Contact eczema due to cosmetics

Contact eczema results from prolonged contact with a wide variety of allergens. Some of them are used in the composition of many cosmetics, which can sometimes complicate daily cleansing and care.



What is eczema due to cosmetics?

This type of contact eczema appears following the use or application of a cosmetic:

  • A hair color allergy, shampoo allergy or hairspray allergy results in eczema lesions on the scalp. In the case of shampoo-related dermatitis, eczema plaques may appear on the back or face if the product runs off when rinsing;
  • Deodorant allergy leads to eczema plaques under the armpits;
  • Lipstick allergy causes lesions on the lips and/or all around the mouth;
  • Nail polish allergy is characterized by the fact that it can cause lesions on other parts of the body, especially the face and eyes, which we frequently touch, without being aware of it (hand-transmitted eczema).

In some cases, it is not a genuine contact allergy, but rather an irritative, non-immune dermatitis due to humidity, rubbing, repeated washing of the skin or hair, etc. Irritant dermatitis and contact eczema can develop successively in the same person, further altering the condition of the skin.

Given information >>
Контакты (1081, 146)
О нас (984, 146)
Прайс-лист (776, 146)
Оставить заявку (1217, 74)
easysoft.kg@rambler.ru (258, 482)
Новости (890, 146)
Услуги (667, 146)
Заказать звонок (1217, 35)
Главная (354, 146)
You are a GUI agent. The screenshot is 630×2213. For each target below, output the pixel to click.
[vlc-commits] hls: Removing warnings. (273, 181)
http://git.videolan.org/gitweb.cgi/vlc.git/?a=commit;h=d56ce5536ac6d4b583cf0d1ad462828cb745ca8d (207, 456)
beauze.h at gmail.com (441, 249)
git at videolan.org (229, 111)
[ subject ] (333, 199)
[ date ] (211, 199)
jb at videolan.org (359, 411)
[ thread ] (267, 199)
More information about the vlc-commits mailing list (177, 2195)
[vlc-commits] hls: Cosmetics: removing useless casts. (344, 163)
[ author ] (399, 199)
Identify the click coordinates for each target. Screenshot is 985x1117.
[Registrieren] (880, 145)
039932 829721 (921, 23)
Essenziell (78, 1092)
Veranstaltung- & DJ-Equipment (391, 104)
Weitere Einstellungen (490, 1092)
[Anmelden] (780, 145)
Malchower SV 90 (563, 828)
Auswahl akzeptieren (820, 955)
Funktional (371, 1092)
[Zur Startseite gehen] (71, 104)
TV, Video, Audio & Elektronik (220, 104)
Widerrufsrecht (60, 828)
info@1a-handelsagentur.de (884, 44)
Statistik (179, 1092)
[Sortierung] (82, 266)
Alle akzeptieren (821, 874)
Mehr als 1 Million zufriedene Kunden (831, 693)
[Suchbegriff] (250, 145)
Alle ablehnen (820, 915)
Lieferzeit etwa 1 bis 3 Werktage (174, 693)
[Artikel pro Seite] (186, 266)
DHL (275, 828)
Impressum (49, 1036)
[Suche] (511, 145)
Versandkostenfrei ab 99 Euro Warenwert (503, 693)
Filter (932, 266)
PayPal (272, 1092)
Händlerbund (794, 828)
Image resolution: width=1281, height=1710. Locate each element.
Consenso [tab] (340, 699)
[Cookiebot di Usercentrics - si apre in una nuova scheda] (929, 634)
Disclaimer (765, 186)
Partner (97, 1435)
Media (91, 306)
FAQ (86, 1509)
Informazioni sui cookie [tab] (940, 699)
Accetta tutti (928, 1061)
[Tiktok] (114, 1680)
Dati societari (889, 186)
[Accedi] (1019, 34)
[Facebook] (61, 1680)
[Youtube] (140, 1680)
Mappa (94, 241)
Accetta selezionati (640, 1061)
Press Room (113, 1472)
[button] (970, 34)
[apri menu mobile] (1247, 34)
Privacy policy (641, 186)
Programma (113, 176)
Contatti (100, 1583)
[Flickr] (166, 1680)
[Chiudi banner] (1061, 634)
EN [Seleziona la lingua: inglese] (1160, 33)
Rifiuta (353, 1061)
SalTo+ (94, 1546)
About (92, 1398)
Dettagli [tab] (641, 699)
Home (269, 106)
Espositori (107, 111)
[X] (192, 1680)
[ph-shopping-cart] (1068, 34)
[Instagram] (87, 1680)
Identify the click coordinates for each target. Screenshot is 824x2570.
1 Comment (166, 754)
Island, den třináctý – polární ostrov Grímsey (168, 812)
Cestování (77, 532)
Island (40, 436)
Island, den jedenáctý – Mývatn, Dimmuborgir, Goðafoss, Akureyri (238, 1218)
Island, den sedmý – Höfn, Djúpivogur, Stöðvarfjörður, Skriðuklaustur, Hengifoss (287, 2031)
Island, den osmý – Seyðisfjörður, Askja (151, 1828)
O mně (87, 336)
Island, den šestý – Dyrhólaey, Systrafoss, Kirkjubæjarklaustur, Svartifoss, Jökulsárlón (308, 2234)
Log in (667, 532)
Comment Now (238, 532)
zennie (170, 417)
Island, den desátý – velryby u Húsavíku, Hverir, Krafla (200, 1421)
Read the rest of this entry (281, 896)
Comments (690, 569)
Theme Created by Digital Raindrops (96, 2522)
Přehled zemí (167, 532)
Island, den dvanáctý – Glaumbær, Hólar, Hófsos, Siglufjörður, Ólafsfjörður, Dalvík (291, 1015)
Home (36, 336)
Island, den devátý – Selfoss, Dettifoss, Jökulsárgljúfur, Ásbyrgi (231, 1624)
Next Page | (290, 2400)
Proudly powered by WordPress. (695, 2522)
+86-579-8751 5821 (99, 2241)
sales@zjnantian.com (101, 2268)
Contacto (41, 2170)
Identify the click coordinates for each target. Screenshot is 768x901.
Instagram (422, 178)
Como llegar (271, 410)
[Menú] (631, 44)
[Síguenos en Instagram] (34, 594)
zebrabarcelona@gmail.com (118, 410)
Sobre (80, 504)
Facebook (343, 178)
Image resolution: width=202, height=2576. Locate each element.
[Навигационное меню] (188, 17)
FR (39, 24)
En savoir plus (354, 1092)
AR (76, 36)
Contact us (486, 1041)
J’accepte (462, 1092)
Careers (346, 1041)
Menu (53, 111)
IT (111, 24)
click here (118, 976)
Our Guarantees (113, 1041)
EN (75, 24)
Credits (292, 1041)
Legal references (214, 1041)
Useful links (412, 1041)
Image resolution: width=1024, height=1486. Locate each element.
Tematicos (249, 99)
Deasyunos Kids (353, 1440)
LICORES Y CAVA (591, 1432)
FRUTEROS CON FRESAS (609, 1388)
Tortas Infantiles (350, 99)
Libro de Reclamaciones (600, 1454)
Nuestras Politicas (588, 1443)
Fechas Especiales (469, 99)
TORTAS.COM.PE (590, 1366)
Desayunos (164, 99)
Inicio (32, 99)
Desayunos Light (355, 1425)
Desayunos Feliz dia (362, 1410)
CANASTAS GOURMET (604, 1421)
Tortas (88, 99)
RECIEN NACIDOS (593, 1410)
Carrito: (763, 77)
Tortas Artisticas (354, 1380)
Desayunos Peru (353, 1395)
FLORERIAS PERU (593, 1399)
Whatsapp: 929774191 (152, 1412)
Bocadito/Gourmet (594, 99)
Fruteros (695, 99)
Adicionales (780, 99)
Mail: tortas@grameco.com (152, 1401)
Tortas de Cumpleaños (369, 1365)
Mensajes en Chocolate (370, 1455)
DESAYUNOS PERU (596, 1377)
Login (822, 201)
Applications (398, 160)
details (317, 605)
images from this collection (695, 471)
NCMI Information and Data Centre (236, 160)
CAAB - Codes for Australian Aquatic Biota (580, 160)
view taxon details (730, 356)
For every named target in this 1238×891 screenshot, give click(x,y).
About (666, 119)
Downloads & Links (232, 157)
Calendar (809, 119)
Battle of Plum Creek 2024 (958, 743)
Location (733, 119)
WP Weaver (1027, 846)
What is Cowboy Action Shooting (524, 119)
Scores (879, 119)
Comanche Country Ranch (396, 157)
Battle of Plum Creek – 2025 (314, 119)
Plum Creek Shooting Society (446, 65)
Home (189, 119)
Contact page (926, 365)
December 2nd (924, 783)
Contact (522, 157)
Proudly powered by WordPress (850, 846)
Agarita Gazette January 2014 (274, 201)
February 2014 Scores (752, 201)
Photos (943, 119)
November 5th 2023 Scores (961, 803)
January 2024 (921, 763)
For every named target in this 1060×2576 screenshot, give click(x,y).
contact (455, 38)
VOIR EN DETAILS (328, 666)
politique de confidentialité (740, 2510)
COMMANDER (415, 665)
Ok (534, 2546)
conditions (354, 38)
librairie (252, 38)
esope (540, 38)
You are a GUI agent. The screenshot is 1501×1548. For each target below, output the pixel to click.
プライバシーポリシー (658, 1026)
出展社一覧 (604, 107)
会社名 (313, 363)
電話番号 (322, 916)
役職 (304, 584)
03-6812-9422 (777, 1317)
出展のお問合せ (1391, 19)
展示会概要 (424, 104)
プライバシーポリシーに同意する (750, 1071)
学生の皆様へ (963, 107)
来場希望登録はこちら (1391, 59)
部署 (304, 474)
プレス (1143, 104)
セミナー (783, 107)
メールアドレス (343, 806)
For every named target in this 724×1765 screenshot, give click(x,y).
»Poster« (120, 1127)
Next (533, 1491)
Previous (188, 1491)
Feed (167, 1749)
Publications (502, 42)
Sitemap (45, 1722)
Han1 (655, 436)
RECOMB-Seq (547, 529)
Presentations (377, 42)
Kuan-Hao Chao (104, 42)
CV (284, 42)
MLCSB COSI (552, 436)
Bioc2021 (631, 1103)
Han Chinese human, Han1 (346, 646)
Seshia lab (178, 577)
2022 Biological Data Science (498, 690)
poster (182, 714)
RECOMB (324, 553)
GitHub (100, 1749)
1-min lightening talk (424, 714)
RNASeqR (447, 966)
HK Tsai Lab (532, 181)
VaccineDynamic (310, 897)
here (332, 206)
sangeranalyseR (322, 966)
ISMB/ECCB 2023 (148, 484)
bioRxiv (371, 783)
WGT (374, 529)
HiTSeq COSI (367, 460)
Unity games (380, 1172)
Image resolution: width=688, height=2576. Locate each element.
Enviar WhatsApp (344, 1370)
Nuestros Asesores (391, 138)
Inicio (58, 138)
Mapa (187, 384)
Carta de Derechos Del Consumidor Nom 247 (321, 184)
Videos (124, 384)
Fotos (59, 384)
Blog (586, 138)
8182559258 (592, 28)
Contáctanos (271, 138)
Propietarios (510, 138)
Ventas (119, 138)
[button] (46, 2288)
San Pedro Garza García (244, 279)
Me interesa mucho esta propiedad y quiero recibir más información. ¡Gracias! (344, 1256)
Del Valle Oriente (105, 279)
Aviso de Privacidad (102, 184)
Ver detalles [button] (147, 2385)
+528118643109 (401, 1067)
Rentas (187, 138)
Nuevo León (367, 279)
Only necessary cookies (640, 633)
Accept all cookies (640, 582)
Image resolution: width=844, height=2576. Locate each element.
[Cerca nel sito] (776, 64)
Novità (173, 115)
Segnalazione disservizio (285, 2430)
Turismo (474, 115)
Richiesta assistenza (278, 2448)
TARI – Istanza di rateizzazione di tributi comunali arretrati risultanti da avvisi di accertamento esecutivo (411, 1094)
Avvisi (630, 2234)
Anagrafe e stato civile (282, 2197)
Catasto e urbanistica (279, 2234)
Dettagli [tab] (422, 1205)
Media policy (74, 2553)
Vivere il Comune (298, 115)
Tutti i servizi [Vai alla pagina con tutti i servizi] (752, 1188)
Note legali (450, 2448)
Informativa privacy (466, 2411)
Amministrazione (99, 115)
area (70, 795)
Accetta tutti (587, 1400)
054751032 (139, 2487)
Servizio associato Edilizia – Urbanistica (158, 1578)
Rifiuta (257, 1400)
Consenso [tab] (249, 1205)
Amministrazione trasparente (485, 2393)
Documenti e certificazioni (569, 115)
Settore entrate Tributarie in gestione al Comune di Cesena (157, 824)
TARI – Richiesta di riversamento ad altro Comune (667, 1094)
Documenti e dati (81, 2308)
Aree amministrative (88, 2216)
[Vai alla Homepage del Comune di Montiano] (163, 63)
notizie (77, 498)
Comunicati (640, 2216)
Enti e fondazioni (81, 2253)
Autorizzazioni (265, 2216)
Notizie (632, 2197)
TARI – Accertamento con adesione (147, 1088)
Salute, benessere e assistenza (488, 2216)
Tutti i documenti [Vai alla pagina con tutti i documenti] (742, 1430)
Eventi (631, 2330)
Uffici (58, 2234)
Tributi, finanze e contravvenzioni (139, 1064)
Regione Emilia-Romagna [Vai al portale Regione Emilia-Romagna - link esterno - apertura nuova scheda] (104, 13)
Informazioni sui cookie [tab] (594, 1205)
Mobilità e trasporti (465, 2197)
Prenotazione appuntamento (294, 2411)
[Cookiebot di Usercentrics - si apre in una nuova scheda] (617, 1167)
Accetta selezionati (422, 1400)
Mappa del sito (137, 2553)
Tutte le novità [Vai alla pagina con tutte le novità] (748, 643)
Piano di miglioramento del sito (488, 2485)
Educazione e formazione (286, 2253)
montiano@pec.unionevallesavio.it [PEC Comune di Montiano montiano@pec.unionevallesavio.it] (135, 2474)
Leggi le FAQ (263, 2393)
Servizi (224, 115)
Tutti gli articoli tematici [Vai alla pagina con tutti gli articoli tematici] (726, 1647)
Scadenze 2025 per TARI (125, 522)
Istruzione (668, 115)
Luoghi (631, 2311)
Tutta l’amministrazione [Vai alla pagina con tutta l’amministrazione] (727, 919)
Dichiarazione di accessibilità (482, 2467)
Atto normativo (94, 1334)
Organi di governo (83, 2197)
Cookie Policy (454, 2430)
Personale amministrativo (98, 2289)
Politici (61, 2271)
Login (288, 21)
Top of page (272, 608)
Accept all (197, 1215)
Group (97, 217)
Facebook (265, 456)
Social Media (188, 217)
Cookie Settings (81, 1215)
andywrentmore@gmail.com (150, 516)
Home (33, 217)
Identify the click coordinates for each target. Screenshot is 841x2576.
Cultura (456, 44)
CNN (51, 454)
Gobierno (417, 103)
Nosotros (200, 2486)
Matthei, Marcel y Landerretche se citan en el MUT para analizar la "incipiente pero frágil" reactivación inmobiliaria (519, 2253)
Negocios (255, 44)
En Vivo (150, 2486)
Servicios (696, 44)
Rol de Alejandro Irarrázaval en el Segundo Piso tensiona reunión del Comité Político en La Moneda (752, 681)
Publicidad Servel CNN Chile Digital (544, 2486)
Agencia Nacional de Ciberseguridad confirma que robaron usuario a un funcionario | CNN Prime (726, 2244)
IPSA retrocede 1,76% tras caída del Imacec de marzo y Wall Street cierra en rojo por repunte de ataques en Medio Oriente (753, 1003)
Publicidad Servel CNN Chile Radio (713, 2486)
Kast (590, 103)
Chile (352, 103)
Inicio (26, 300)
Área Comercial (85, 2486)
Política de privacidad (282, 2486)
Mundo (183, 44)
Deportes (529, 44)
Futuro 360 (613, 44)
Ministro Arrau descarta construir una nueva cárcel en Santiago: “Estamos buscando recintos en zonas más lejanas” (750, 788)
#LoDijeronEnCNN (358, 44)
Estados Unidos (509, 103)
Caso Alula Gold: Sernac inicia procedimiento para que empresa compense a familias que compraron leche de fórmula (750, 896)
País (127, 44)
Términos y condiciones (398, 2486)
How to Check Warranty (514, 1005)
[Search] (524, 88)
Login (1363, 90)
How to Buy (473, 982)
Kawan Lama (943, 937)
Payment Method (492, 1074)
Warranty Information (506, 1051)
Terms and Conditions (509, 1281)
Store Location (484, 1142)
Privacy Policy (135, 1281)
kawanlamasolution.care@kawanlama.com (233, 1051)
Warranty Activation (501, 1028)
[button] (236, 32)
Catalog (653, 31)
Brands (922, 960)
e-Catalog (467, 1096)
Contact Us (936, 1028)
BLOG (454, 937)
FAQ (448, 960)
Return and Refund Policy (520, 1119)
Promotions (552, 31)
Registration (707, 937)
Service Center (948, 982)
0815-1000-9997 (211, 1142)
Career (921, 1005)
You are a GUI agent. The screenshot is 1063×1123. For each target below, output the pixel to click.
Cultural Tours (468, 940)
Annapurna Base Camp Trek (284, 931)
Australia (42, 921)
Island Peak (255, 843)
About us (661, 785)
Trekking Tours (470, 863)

To do >>
Pick up the passage on cosmetic-related contact eczema after its final sentence and continue it in the same style.

Response below >>
Which cosmetics are involved?

There are many cosmetics that can cause an eczema flare-up, but please note: cosmetics allergy is not an allergy to a type of product or brand. It is a contact allergy to a substance present in a cosmetic and which is a source of dermatitis. Most frequently, it is an allergy to a fragrance, dye or preservative. In case of doubt, allergy tests can reveal the substance responsible. It can be present in many cosmetics, hence the importance of reading product labels. In some cases, allergy tests are negative and the diagnosis of irritant dermatitis is then more likely.

What is the best way to treat eczema due to cosmetics?

There is nothing inevitable about allergic eczema and it can be treated like any other type of eczema, i.e. with anti-inflammatory creams and soothing repair creams applied to the lesions, as well as emollients over the long term. However, in order to avoid daily flare-ups of contact eczema and long-term changes in the skin condition, it is best to stop using the cosmetic(s) in question.